ACTIVITY
The expected result is an exact restatement of the data, free of pictures.

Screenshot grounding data

════

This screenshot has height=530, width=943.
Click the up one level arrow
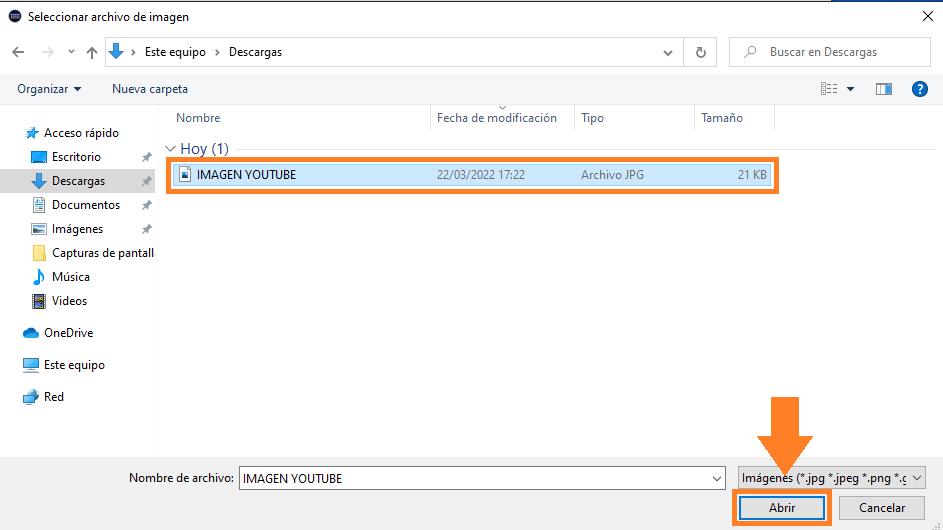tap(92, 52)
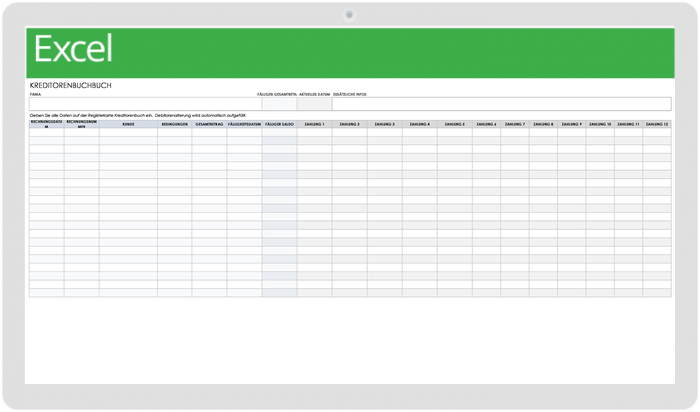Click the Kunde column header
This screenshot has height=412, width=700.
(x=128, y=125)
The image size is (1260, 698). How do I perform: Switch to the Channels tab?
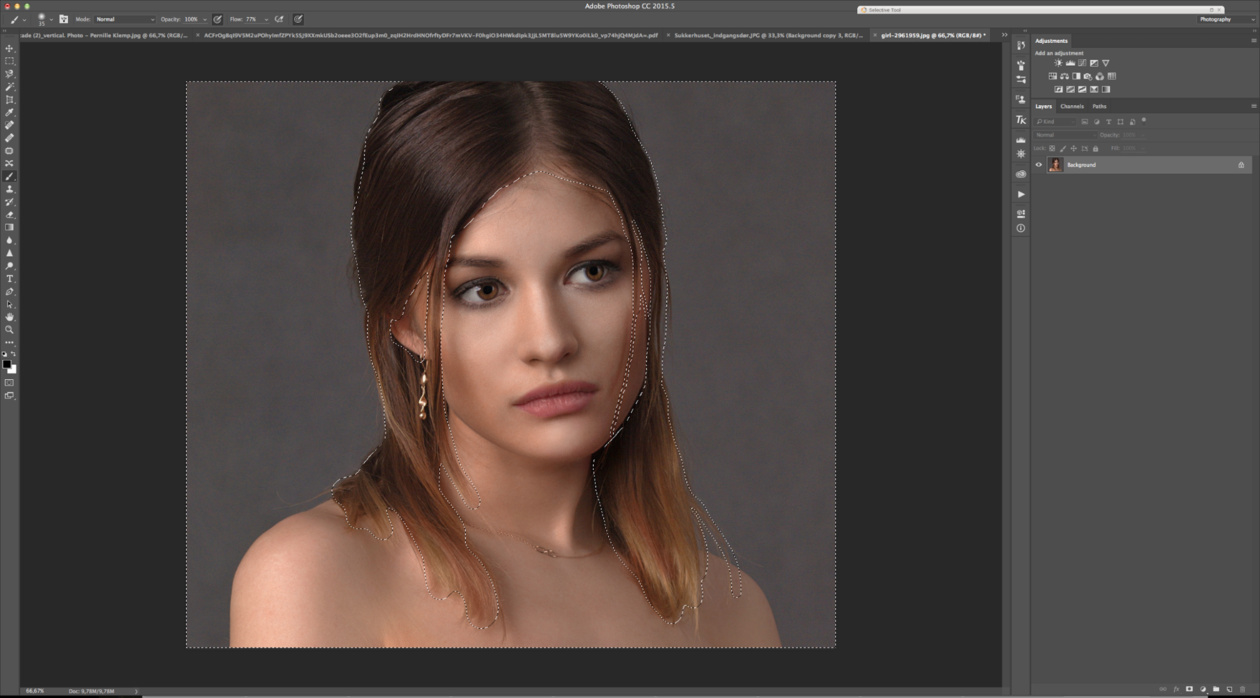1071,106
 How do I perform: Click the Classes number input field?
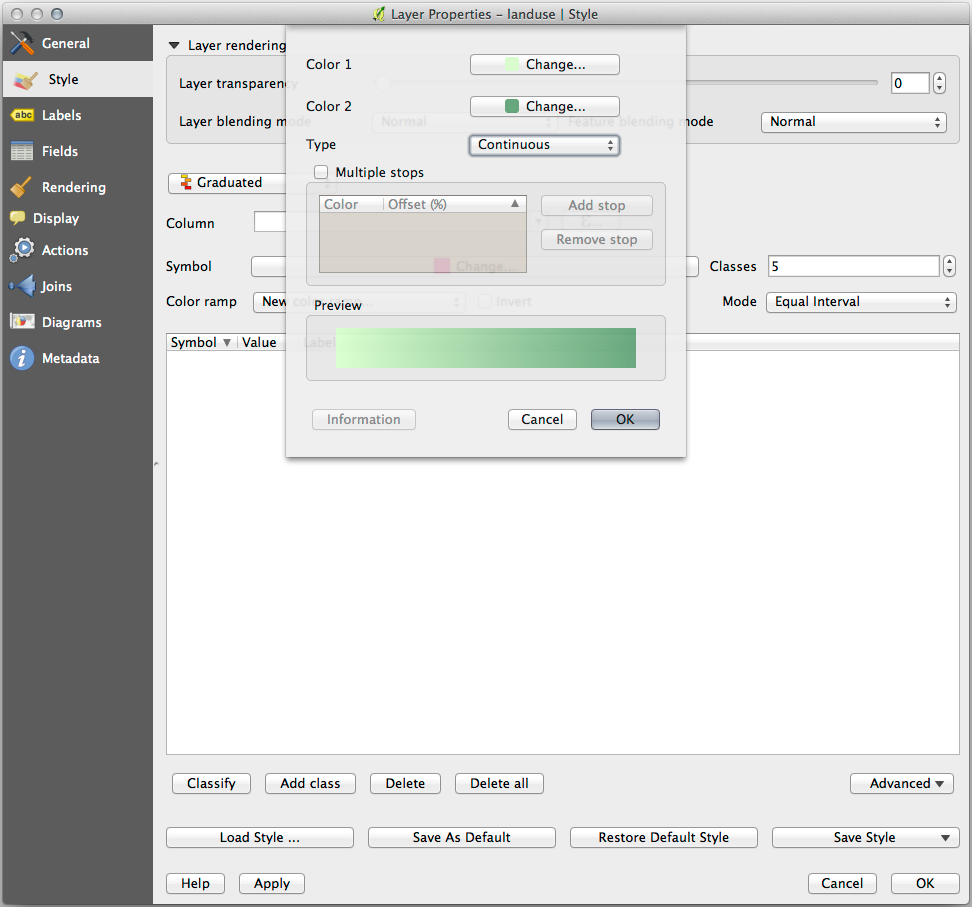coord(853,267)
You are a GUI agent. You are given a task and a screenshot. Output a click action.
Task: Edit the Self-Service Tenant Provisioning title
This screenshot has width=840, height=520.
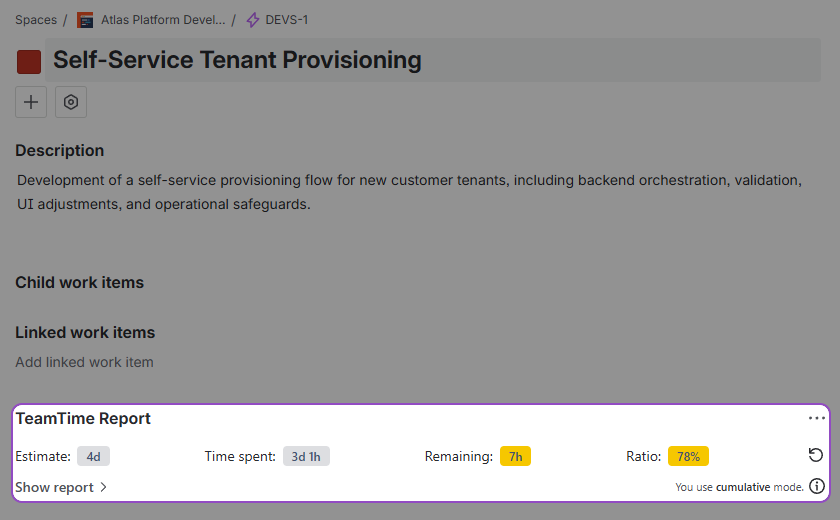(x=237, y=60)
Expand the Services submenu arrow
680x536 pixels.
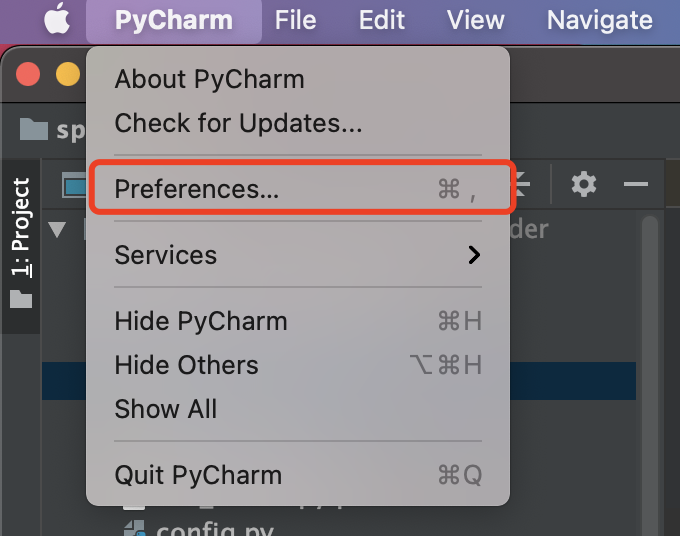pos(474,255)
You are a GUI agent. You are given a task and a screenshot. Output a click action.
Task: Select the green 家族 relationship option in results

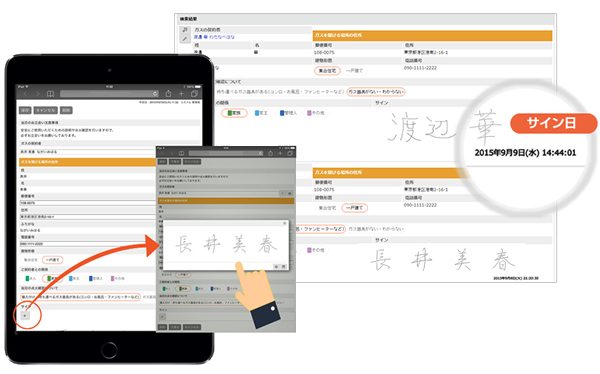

════

SOLUTION
This screenshot has height=530, width=943.
Click the up one level arrow
tap(92, 52)
Click the Kunde column header
This screenshot has height=412, width=700.
(x=128, y=125)
The image size is (1260, 698). How do I perform: Switch to the Channels tab?
1071,106
 How do I perform: Click the Classes number input field?
coord(853,267)
You are a GUI agent. You are given a task and a screenshot. Output a click action.
Task: Edit the Self-Service Tenant Provisioning title
This screenshot has width=840, height=520.
(x=237, y=60)
Expand the Services submenu arrow
680x536 pixels.
pos(474,255)
You are a GUI agent. You are given a task and a screenshot. Output a click action.
Task: Select the green 家族 relationship option in results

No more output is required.